-- Task statement --
For the word "dropdown", count the lines below that contain it. Give the number alone.

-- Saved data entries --
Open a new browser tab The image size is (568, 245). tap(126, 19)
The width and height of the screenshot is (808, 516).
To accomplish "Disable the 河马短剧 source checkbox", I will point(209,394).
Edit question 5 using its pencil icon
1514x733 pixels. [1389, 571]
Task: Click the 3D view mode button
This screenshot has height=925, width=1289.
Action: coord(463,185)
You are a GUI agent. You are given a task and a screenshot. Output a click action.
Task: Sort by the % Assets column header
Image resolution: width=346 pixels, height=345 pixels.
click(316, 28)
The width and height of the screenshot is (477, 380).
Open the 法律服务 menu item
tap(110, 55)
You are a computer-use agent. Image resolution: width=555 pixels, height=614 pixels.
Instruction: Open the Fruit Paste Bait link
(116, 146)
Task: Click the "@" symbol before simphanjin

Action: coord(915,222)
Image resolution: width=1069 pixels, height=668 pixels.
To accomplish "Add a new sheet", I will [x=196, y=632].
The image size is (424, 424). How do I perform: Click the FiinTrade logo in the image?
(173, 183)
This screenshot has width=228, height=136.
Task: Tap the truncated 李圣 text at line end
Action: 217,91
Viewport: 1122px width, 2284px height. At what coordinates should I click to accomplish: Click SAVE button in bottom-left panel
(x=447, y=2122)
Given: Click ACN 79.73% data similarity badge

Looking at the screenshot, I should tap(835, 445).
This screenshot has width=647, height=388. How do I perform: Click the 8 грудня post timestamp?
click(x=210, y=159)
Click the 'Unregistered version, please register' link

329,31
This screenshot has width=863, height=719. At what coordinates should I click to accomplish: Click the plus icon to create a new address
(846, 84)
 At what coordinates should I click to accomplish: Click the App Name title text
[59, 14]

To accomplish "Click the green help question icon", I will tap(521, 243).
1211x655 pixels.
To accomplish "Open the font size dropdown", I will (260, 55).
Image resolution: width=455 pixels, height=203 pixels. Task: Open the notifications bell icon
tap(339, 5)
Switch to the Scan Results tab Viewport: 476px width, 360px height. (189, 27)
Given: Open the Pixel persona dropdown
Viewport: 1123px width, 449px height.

-- Your response --
2